▸ Task requirements
Could you continue the passage about the 747-8 Freighter's rejected takeoff test, picking up after its last sentence?

▸ Supplied passage
★ ★ ★

Imagine you're driving at the maximum speed allowed on a major highway and you have to suddenly stop the car.
In April, a fully-loaded 747-8 Freighter with worn-out brakes attempted an aborted takeoff on a California runway. The rejected takeoff or maximum brake energy test is one of the most dramatic for a new airplane.
It's basically what Boeing test pilot Captain Kirk Vining had to do recently with the new 747-8 Freighter during one of the most dramatic airplane certification tests. However, instead of a 4,000-pound (1815 kilograms) car, the 747-8 weighed in at close to one million pounds.
"In the emergency event that we have to make a rejected takeoff at these heavy weights, it takes a long distance for the airplane to stop," says Capt. Vining.
The Boeing 747-8 Intercontinental and 747-8 Freighter are the new, high-capacity 747s that offer the lowest operating costs and best economics of any large passenger or freighter airplane. Both are on track to make their first deliveries later this year after certification.
To simulate the ultimate rejected takeoff (RTO), crews loaded the airplane above its maximum takeoff weight of 975,000 pounds and installed a set of 100% worn-out brakes.
In April, the Boeing Test & Evaluation team brought the 747-8 Freighter to a long runway in California to simulate the ultimate rejected takeoff (RTO). Crews loaded the airplane above its maximum takeoff weight of 975,000 pounds (443,181 kilograms) and installed a set of 100% worn-out brakes.

★ ★ ★

▸ Dataset
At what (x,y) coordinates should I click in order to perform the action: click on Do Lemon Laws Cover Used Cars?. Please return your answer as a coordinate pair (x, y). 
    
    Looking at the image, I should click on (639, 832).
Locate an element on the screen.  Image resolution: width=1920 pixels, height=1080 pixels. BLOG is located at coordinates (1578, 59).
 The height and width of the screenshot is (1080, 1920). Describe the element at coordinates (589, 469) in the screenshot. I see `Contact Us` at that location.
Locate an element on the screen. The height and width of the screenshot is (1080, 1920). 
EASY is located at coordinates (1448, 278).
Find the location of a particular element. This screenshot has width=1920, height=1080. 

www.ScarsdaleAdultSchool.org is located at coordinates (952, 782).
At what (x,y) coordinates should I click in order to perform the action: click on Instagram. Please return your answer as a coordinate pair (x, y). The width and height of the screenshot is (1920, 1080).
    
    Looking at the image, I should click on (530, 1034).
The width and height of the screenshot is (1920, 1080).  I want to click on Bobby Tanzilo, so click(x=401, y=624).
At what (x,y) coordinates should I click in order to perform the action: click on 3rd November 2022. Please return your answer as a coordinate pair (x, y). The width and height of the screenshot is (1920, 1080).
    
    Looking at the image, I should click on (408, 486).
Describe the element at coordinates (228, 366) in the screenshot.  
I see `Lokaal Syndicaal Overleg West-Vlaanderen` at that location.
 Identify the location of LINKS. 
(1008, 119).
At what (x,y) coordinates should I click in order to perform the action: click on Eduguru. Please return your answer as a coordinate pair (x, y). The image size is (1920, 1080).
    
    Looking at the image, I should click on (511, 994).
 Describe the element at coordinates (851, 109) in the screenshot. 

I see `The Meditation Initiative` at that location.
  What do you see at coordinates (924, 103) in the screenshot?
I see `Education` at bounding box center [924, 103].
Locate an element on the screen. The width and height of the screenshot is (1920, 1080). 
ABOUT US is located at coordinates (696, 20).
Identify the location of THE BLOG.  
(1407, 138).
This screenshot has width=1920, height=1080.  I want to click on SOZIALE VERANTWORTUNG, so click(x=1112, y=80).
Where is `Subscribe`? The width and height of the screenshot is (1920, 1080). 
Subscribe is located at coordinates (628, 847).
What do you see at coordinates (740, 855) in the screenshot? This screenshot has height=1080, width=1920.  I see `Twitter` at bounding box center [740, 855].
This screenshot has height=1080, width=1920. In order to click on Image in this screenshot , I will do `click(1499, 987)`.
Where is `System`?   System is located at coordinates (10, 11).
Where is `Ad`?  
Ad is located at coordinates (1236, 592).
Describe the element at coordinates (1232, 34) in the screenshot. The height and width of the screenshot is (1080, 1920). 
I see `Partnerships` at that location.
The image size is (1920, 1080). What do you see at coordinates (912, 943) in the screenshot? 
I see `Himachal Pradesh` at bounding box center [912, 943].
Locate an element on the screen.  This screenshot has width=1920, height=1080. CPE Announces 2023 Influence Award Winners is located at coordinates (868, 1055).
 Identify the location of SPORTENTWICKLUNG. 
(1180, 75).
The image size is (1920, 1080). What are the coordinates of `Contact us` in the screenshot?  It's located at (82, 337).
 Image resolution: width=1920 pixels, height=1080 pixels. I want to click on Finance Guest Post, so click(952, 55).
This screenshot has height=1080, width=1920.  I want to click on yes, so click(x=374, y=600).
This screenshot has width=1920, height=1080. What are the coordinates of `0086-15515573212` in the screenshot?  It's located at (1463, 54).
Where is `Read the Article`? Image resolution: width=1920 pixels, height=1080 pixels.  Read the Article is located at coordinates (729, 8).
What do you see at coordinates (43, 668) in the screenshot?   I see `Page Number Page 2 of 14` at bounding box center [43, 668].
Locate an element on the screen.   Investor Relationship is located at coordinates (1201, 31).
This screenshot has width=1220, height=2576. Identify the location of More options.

★ ★ ★

▸ Answer to the task
"It's down to the studs," says Andy Hammer, the 747-8 flight test manager. "They've got them machined down so there's basically no material left."
Capt. Vining taxied the airplane out to the start of the runway and began the takeoff roll as usual by pushing all four engines to maximum thrust.
Just as the airplane was going over 200 miles per hour (320 kilometers per hour), Capt. Vining slammed on the brakes. To channel maximum energy to the carbon brakes, he was not allowed to use the thrust reversers.
"It's just brakes," says Hammer, explaining why the condition is also called the maximum brake energy test. "The whole intent is to demonstrate that under the worst conditions you can safely bring the airplane to a stop."
"The whole intent is to demonstrate that under the worst conditions you can safely bring the airplane to a stop." Andy Hammer, 747-8 flight test manager
"It went amazing," says flight test engineer Cassie Martin. "The [deceleration] was exactly what we expected. Great stopping, no major faults."
But stopping was just half the challenge.
The kinetic energy from the moving airplane was transferred to the brakes in the form of tremendous heat, estimated to be more than 2,500 degrees Fahrenheit or 1,400 degrees Celsius. As expected, the brakes glowed a bright orange as smoke poured out.
Firefighters arrived and were available to act in an emergency, but certification requirements called for the airplane to sit unassisted for five minutes.
After the airplane comes to a stop, it's estimated to be more than 2,500 degrees Fahrenheit (1,400 degrees Celsius) inside the brakes.
"And that's to simulate that if you were at an airport, you wouldn't necessarily have the fire department right there," says Hammer.
By design, special fuse plugs in the tires were activated, deflating the tires before they exploded. At the five-minute mark, firefighters moved in with plenty of water. While the tires and brakes were damaged, the rest of the airplane remained in great shape.
"This was the worst case," says Hammer. "So when the airplane is in service, you can be assured that at 975,000 pounds, with worn brakes, worst center of gravity, and worst cut speed that you actually can stop the airplane."
Source: Boeing Feature Story
Note: This is an Original Video. Ask first before borrowing.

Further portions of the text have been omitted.